> **Problem**
Reproduce the records line for line, starting at their first line and continuing through the line that contains "tap(45, 22)". Include both of those lines and stop there.

Source data:
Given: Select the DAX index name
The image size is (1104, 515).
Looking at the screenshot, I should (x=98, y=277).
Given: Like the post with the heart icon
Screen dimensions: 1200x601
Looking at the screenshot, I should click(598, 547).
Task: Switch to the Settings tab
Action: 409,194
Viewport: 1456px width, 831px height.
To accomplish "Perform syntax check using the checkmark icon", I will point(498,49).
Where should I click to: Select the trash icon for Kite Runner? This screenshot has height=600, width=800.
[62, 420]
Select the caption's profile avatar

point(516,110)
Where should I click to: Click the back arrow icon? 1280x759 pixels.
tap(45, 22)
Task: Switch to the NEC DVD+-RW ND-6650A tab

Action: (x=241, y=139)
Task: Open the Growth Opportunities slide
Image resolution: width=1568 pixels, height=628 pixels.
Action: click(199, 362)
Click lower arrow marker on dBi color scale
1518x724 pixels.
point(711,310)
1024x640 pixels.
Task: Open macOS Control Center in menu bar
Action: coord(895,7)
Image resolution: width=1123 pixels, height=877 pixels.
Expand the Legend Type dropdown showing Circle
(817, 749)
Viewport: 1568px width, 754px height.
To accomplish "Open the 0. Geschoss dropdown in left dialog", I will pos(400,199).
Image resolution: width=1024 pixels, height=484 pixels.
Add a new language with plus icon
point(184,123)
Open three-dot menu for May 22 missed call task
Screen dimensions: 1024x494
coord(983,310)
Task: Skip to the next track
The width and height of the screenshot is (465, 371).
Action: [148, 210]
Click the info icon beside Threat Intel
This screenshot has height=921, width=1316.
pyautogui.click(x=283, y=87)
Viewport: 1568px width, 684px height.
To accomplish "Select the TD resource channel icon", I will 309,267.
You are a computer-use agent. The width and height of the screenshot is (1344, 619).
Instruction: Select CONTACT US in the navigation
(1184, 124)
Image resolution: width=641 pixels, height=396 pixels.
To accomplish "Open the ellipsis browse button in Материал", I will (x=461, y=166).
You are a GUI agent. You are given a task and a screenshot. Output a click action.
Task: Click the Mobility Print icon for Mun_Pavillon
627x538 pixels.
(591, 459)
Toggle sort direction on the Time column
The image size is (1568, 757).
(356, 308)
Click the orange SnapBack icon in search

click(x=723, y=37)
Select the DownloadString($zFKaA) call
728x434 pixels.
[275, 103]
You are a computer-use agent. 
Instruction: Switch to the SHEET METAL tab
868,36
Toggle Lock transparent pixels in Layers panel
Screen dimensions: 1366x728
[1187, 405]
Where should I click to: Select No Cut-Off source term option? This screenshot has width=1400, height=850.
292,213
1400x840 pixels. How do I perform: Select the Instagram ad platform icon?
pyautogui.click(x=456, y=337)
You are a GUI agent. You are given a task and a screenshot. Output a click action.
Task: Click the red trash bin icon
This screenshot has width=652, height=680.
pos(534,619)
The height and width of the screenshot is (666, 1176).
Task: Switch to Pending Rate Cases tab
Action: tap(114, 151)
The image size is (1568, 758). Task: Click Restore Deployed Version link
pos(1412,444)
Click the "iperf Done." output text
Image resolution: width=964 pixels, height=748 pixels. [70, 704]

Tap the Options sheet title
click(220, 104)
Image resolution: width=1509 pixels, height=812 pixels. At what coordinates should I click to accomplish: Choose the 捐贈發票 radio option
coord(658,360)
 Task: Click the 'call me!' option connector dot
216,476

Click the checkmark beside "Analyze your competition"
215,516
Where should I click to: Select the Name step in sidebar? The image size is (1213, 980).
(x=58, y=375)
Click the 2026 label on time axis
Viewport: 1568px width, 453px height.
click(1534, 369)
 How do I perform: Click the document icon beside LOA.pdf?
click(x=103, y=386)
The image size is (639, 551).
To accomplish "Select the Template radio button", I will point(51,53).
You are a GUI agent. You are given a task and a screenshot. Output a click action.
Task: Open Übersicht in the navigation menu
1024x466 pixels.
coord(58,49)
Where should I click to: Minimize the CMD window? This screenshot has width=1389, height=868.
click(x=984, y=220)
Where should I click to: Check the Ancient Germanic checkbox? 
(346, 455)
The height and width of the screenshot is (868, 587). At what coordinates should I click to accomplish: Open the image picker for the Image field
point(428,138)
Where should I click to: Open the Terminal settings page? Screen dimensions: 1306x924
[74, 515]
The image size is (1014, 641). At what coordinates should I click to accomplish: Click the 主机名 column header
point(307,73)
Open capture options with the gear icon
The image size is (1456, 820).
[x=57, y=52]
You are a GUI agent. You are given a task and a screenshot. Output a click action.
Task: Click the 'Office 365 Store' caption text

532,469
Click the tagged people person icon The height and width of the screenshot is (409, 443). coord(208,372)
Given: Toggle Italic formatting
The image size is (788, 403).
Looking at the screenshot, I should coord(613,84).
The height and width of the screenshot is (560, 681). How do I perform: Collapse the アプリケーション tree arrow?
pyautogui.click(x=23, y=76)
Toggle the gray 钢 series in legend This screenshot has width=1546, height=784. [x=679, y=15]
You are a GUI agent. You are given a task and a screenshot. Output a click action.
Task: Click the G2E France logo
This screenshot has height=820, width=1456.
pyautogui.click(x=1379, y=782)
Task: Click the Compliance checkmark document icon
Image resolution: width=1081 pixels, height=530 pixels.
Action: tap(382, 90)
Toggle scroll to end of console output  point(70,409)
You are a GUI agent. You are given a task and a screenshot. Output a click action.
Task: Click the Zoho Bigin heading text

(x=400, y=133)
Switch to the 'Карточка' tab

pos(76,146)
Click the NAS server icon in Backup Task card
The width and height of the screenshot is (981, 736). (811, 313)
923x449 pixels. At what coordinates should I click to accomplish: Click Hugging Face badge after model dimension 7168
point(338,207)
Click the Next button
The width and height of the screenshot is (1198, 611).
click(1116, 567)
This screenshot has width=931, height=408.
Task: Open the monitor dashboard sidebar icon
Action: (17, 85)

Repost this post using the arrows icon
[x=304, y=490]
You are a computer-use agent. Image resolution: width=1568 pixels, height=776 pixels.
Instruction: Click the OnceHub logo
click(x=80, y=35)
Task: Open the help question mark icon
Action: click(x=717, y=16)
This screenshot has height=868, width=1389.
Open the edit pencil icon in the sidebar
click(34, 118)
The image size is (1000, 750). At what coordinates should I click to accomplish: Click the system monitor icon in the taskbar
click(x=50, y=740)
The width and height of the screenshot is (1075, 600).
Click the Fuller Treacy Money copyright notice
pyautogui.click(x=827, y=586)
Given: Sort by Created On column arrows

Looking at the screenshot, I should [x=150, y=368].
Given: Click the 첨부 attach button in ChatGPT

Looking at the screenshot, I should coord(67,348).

> **Answer**
Given: Select the DAX index name
The image size is (1104, 515).
Looking at the screenshot, I should (x=98, y=277).
Given: Like the post with the heart icon
Screen dimensions: 1200x601
Looking at the screenshot, I should click(598, 547).
Task: Switch to the Settings tab
Action: 409,194
Viewport: 1456px width, 831px height.
To accomplish "Perform syntax check using the checkmark icon", I will point(498,49).
Where should I click to: Select the trash icon for Kite Runner? This screenshot has height=600, width=800.
[62, 420]
Select the caption's profile avatar

point(516,110)
Where should I click to: Click the back arrow icon? 1280x759 pixels.
tap(45, 22)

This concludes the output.